По-моему, мое сравнение показалось ему обидным.
— Разница в том, — сказал он сердито, — что прежде чем ждать, пока эта лодка затонет, я ее долго раскачивал, а он в это время валял свои глыбы впустую. А потом, конечно, мне захотелось увидеть, чем дело кончится, и только поэтому я регулярно пил микстуру от Эдика.
— Ты знаешь, что с Эдиком случилось? — спросил я.
— Да, я знаю, ты его отравил. Правильно сделал, это был человек мерзкий и вредный. А мне его изобретение уже не поможет. Да и ни к чему. Я дожил до того, до чего хотел, теперь можно и умереть.
Я не помню, когда и как заснул. Помню только, что проснулся на верхних нарах, когда было уже совершенно светло. Когда я глянул вниз, я не увидел ничего, кроме аккуратно застеленных нар. Вероятно, Гениалиссимуса увели ночью, когда я крепко спал.
Мы, Божией милостию, Серафим Первый, Император и Самодержец Всея Руси, данным Манифестом высочайше и всемилостивейше объявляем диявольское, заглотное и кровавое коммунистическое правление низложенным.
Зловонючая партия КПГБ распущена и объявлена вне закона.
Пропаганда коммунистической идеологии приравнена к числу тягчайших государственных преступлений.
Россия объявляется Единой и неделимой Империей с монархической формой правления. Деление Империи на республики отменяется. Основной административной единицей на местах является губерния во главе с назначенным Нами губернатором.
Империя располагается на территориях, находившихся ранее под контролем бесовской шайки КПГБ, включая в себя также Польшу, Болгарию и Румынию в виде отдельных губерний.
Вся полнота власти принадлежит Императору, который осуществляет ее через назначенный им Правительствующий Сенат, Кабинет министров и Комитет губернаторов.
Бывшие органы госбезопасности (служба БЕЗО) преобразовываются в Комитет народного спокойствия (КНС), главою которого назначается любезный Нам и Нашим верноподданным Богобоязненный христианин Леопольд Зильберович.
Всем бывшим коммунистам предлагается сдать свои членские билеты в губернские, уездные и волостные отделения КНС и пройти через церковное покаяние.
Всем остальным Нашим любезным подданным предлагается соблюдать спокойствие и порядок, выявлять заглотных коммунистов и плюралистов, уклоняющихся от регистрации и покаяния, проявлять бдительность и нетерпимость ко всем проявлениям лживой и мерзопакостной коммунистической идеологии.
Данный Манифест Высочайше повелеваю зачитать на площадях, в Церквах и других местах общественного скопления, а также в воинских частях, соединениях и на кораблях Императорского Военно-Морского флота.
С нами Бог!
Серафим Первый, Император и Самодержец Всея Руси.
Этот Указ я прочел в напечатанной в виде рулона газете «Ведомости Правительствующего Сената», которую мне стали доставлять с первого дня моего заключения.

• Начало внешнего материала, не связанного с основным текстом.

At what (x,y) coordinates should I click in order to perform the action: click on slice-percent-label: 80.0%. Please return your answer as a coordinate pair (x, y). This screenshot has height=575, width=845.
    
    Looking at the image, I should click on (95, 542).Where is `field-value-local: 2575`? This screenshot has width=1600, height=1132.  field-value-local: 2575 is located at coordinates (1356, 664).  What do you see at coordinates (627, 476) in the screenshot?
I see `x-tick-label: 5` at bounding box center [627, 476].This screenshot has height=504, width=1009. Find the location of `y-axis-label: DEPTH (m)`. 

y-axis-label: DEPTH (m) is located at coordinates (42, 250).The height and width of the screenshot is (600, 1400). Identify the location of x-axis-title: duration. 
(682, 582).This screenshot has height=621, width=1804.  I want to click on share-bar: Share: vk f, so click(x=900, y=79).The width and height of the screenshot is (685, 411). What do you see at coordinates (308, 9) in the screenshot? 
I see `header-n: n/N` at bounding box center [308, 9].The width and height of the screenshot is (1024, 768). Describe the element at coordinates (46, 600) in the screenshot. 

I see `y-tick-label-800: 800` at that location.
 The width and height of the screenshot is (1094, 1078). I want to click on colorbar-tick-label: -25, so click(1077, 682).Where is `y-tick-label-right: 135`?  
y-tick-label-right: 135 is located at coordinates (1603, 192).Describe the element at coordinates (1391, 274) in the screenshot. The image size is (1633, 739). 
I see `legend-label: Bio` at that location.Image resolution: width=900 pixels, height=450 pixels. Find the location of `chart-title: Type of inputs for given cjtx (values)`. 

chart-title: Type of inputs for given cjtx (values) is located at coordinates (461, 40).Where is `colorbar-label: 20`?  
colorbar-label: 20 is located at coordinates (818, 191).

Если бы не эта газета, я бы вообще с ума сошел. Я и так не находил себе места. Я всю жизнь мечтал стать свидетелем какого-нибудь переломного исторического события, чего-нибудь вроде крушения империи, революции или хотя бы контрреволюции. И не обидно ли, во время как раз такого события (да имея к тому же прямое ко всему отношение) оказаться ни с того ни с сего взаперти! Хотя, впрочем, и в безопасности. Что было нелишне, потому что, как я потом узнал, немедленно по воцарении Симыча (до сих пор не могу его называть Серафимом) на территории Москорепа стихийно организовались передвижные народные суды, которые отлавливали бывших комунян повышенных потребностей и плюралистов и, руководствуясь упрощенным правосознанием, тут же раздирали отловленных в клочья. Этого в газетах не было, но публиковались длинные списки казненных по приговору Чрезвычайной коллегии КНС.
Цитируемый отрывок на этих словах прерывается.